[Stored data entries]
____
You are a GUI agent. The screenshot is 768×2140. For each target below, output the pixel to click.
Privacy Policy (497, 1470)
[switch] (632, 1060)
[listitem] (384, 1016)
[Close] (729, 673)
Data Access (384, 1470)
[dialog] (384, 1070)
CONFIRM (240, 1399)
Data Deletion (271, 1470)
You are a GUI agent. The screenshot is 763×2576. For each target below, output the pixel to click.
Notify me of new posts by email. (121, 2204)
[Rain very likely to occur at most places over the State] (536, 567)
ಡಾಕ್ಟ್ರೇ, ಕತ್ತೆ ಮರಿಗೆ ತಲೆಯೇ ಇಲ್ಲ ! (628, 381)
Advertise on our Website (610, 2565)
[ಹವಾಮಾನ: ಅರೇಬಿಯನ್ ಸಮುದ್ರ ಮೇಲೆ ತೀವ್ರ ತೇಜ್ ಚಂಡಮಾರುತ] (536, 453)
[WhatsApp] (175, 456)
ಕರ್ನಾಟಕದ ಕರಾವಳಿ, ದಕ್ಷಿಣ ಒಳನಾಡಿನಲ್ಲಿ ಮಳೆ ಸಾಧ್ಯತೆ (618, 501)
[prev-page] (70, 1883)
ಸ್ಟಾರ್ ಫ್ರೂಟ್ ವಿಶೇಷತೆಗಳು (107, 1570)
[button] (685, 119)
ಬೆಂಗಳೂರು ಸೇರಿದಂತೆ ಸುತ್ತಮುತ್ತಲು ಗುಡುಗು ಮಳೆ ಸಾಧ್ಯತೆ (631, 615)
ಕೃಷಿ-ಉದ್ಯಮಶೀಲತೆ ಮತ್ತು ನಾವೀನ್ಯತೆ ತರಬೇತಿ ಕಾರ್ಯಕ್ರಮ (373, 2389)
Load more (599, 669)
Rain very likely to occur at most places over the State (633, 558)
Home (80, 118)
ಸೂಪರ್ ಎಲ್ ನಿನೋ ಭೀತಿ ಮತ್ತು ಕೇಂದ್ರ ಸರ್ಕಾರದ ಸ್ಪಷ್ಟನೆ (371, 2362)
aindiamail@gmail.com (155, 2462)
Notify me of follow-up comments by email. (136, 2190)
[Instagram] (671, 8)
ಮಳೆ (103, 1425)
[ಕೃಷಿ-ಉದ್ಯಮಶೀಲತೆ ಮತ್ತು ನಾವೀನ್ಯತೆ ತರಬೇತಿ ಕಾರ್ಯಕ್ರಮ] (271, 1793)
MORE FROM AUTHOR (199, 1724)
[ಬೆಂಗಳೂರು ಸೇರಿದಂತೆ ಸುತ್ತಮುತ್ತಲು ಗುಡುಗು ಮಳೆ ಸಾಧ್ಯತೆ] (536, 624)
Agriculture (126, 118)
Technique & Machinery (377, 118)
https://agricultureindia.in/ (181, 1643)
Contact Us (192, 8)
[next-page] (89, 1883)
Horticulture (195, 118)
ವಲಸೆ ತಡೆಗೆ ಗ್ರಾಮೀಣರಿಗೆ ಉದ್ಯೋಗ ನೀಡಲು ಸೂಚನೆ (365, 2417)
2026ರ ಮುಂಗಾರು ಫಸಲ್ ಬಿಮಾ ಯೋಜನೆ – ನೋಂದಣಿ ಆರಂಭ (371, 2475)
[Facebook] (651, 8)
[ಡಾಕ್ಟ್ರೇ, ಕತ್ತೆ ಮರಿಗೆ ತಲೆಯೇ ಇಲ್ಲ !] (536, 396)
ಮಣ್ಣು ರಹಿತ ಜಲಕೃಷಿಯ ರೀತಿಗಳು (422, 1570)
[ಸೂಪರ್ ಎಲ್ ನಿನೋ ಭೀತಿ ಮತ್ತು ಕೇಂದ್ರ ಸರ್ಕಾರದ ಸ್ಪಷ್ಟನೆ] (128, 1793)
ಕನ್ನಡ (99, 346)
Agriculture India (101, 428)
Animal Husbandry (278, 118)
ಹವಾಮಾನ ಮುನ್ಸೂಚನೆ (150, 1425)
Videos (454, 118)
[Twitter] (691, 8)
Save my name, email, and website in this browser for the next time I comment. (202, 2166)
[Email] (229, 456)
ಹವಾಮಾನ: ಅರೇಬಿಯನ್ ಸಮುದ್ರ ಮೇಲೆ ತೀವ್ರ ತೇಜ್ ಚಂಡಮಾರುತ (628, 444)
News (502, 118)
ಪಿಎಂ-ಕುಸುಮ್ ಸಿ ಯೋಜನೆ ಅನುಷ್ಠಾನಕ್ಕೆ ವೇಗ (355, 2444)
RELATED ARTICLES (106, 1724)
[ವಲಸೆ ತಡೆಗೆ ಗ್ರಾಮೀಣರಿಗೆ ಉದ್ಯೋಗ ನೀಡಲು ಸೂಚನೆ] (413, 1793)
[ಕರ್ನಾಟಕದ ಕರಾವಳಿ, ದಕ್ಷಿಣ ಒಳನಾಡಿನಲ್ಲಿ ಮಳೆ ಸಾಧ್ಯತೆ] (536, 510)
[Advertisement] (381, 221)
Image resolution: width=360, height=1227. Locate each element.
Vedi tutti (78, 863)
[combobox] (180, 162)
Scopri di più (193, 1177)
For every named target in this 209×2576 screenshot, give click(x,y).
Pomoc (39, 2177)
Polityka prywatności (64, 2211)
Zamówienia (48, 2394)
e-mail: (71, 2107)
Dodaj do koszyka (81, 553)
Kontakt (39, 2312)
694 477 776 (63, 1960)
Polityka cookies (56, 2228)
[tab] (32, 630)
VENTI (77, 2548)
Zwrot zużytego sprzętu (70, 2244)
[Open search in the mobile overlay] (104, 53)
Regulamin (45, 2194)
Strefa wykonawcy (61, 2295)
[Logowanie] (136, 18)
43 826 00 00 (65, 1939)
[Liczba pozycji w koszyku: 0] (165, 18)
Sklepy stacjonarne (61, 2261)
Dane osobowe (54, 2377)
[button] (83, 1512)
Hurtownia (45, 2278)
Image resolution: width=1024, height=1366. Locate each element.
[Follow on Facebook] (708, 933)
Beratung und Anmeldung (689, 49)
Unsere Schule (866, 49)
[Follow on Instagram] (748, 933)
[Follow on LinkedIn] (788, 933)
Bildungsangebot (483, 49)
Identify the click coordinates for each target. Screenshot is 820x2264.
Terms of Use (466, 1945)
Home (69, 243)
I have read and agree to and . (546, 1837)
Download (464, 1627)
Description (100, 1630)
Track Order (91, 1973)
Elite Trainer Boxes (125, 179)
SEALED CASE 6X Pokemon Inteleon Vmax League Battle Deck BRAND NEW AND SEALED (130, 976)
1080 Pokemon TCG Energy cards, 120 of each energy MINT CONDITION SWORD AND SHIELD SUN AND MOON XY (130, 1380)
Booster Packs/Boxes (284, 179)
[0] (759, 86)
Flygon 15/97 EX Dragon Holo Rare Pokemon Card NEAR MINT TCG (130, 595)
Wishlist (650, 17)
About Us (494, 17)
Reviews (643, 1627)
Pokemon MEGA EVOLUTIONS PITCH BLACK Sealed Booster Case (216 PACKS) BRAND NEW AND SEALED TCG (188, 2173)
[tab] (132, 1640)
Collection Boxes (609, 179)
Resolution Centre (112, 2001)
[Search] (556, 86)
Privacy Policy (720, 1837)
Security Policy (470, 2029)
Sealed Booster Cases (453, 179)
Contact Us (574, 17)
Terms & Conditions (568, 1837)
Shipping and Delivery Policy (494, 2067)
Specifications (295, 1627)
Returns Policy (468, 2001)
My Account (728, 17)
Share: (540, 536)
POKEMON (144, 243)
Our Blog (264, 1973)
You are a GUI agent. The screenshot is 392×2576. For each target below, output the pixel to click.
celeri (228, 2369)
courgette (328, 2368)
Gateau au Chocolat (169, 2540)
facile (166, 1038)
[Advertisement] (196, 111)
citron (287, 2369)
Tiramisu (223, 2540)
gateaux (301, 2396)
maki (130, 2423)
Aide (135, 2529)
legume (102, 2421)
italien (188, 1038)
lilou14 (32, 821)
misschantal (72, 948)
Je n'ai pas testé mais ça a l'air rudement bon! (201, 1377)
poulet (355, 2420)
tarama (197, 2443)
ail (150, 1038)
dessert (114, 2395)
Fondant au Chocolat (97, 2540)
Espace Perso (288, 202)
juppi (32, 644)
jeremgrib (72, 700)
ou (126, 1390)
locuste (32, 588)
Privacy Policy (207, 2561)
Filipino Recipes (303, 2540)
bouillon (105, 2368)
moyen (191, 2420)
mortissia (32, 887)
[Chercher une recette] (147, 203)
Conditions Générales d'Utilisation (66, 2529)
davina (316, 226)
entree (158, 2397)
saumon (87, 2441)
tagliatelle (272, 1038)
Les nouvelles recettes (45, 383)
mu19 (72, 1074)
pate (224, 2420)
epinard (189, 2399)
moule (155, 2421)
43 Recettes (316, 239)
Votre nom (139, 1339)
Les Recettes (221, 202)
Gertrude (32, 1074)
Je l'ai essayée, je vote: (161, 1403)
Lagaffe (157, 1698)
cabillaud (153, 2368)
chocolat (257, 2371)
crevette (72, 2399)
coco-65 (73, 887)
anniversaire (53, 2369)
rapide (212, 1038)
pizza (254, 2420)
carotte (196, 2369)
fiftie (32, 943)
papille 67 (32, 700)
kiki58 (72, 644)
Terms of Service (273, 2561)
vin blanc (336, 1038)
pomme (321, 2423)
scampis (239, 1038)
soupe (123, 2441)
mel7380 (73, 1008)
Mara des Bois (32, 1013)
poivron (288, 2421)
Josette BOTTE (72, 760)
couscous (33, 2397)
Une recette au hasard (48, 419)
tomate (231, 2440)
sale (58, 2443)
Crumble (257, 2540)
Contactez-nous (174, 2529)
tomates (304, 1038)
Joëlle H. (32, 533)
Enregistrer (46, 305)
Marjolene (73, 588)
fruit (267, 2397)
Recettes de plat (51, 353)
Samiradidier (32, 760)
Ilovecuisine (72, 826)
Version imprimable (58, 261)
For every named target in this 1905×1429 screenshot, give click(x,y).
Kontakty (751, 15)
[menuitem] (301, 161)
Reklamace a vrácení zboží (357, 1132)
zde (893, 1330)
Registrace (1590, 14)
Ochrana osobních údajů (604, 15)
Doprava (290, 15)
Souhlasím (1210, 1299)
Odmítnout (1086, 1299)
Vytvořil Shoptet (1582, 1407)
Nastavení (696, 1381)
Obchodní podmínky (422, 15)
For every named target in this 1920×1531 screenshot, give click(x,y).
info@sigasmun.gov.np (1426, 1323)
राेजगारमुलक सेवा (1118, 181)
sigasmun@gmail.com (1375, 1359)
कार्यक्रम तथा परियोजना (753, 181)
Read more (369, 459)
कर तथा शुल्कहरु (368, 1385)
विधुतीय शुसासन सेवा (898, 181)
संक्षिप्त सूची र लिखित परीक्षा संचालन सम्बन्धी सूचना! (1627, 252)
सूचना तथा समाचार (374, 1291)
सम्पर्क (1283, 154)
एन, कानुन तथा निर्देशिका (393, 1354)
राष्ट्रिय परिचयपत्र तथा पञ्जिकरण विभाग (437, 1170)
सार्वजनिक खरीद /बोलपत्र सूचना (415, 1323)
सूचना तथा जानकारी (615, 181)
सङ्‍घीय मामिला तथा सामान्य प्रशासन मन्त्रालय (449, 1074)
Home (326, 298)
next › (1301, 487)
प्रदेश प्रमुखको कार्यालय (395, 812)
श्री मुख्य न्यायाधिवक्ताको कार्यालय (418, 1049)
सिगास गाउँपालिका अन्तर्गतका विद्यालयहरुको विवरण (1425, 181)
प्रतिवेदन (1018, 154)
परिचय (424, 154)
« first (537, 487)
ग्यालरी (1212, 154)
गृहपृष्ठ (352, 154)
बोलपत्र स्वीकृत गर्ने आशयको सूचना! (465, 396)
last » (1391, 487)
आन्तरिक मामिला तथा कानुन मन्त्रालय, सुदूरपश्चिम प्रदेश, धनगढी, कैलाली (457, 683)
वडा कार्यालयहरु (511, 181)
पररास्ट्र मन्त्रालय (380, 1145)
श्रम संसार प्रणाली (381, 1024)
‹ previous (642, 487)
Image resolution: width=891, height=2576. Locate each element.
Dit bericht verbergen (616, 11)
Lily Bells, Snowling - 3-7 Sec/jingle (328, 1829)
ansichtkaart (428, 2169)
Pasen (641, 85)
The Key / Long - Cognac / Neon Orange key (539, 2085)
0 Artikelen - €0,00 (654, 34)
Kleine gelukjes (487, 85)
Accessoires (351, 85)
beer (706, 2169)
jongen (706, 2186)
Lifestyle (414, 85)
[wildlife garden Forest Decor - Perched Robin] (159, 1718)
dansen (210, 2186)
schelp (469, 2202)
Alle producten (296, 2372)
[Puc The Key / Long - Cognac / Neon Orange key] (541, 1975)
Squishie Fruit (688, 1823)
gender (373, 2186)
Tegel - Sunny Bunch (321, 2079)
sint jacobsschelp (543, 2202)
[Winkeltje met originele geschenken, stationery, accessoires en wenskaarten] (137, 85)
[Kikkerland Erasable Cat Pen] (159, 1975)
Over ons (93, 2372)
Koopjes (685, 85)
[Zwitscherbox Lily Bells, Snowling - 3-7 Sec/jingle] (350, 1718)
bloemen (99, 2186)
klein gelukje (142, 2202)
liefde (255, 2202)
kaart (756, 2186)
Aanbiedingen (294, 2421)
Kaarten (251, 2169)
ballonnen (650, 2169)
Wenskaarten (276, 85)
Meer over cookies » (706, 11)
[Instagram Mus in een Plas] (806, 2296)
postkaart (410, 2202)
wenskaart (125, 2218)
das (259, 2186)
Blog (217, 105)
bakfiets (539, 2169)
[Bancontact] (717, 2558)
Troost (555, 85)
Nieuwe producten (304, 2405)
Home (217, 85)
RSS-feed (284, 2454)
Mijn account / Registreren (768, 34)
____
From the entries above, restate word for word the lines from the line containing "ಕನ್ನಡ (99, 346)" to the line containing "Image resolution: width=360, height=1227.", both ends included, and nothing more.

**Worked solution:**
ಕನ್ನಡ (99, 346)
Agriculture India (101, 428)
Animal Husbandry (278, 118)
ಹವಾಮಾನ ಮುನ್ಸೂಚನೆ (150, 1425)
Videos (454, 118)
[Twitter] (691, 8)
Save my name, email, and website in this browser for the next time I comment. (202, 2166)
[Email] (229, 456)
ಹವಾಮಾನ: ಅರೇಬಿಯನ್ ಸಮುದ್ರ ಮೇಲೆ ತೀವ್ರ ತೇಜ್ ಚಂಡಮಾರುತ (628, 444)
News (502, 118)
ಪಿಎಂ-ಕುಸುಮ್ ಸಿ ಯೋಜನೆ ಅನುಷ್ಠಾನಕ್ಕೆ ವೇಗ (355, 2444)
RELATED ARTICLES (106, 1724)
[ವಲಸೆ ತಡೆಗೆ ಗ್ರಾಮೀಣರಿಗೆ ಉದ್ಯೋಗ ನೀಡಲು ಸೂಚನೆ] (413, 1793)
[ಕರ್ನಾಟಕದ ಕರಾವಳಿ, ದಕ್ಷಿಣ ಒಳನಾಡಿನಲ್ಲಿ ಮಳೆ ಸಾಧ್ಯತೆ] (536, 510)
[Advertisement] (381, 221)
Image resolution: width=360, height=1227. Locate each element.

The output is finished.